Wasserman uses “Live After Death” to say “we can talk about everything, including death and why people die at the hands of a corrupt system,” he said, and that while not everything is funny, you can laugh while talking about anything – including death. He and attendees often talk about COVID, and gun violence, and other systemic failures that have resulted in illness and death.

“There’s essentially a lot of gags and interactive stunts and bits,” he said. “It’s like, vulnerable vaudeville, a circus-y kind of thing, interspersed with what in the show are called ‘Vulnerable Moments.’”

“Vulnerable Moments” are just like regular crowd work at any other comedy show, Wasserman said, but instead of calling out someone’s outfit or asking if a pair of people sitting together are dating, he’ll ask if they’ve lost someone, or who they’re thinking about as they watch the show.

If he can find a funny detail in that story, he will, Wasserman said. But if he can’t, he’ll let it be as a sober moment in the show.

“And then it goes right back into some like, ‘I’m going to juggle now and I suck at juggling,’” Wasserman said. 

If he called on someone who shared something vulnerable during the show, he might call them up later to play catch or teach him how to shave.
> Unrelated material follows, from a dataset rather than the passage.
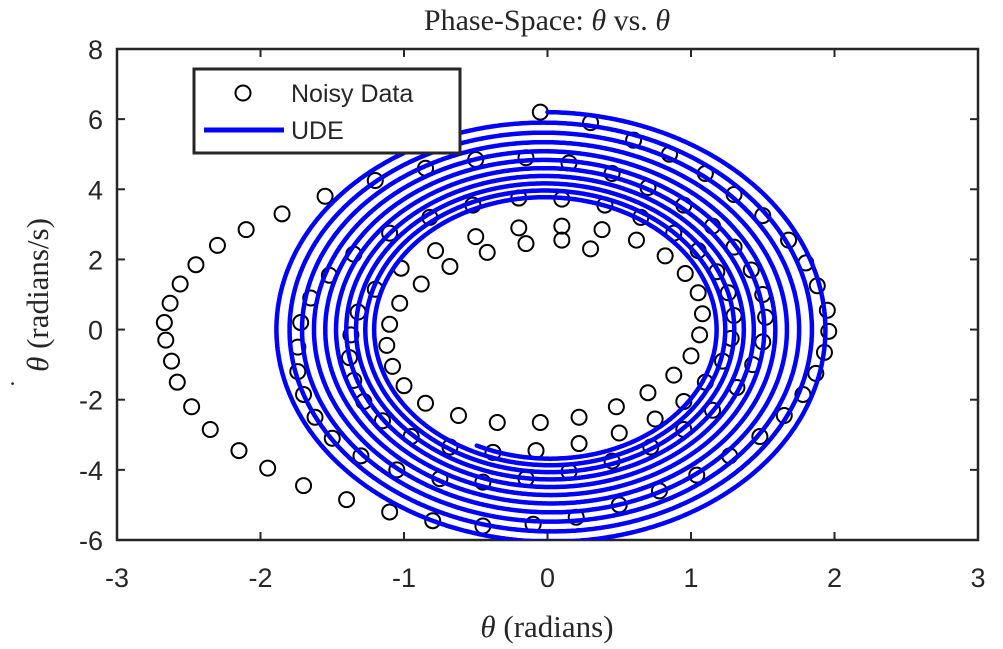  I want to click on legend-label-ude: UDE, so click(318, 131).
“It’s like, that dynamic of getting to hear someone share their deep vulnerable sadness and then be goofy is really nice,” Wasserman said. “It gets to show, kind of, the duality of all of it. If the show really has any point, it’s that death sucks, we’re still here, let’s honor both of those things.”
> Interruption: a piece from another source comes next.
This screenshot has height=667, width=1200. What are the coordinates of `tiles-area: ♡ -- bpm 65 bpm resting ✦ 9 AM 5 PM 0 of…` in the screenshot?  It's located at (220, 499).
He’s workshopping a big sing-a-long for the show, he said, in the realm of the big group number in a Broadway musical. The only thing Wasserman’s father asked for specifically at his funeral was for everyone to sing “Here Comes the Sun” before they left, he said.

Singing together in the funeral home is fun, for one thing, Wasserman said, and it makes people feel less alone.

“A lot of people have talked to me after the show about how universalized it felt to them,” he said. “Like, they’ve experienced loss and grief but the way it was presented during the show and the way people can talk and share — there was a specific ‘not being alone’ kind of feeling.’”

Just about as important as the content of the show is the setting. Sparrow, rather than utilizing the old dark carpets and dark wood paneling so popular in funeral homes, is full of sunlight and gentle colors — the “celebration room” where Wasserman performs has light wood benches around the sides of the room and is painted in light pinks and blues.

“The whole industry is kind of designed around the feeling of admin, cookie-cutter, they all have the same gross red carpet, dark lighting, pews that are uncomfortable,” he said. “And there’s absolutely no personality on the part of the funeral home, or a way to impart any of that personality for the departing.”

He met one of the funeral home’s directors while he was still planning “Live After Death,” Wasserman said, and she explained that they were hoping Sparrow would serve as a community space, hosting events and inviting the neighborhood in for more than just grief.

The first performance of “Live After Death” at Sparrow sold out. The space is perfect, Wasserman said. It means that people know exactly what they’re getting when they buy tickets and gives me and attendees more space to sink into the show and their emotions.

Sometimes, it feels odd to be hosting a comedy show in a funeral home, even one that’s actively trying to work as a community space. Wasserman has helped out with memorials and funerals and seen families come in and out as he’s setting up for shows. He couldn’t run tech for his first performance until the day of, because there were funerals going on all week.

“During the show, everything just feels right, I think, which is cool, and rarely happens to me,” Wasserman said. “Usually, I can easily pick out where things are going wrong and it’s bad, but here when things are going bad it’s like, I don’t care, things are still working, still.”

See “Live After Death,” on Saturday, July 30 at 8 p.m. at Sparrow: A Contemporary Funeral Home in Greenpoint, or on the last Saturday of every month. Find tickets and more information on Eventbrite, and get more information on Sparrow on their website.

Correction 7/22/22 11:28am: This story previously referred to Wasserman’s comedy show as “Life After Death,” rather than “Live After Death.” We regret the error.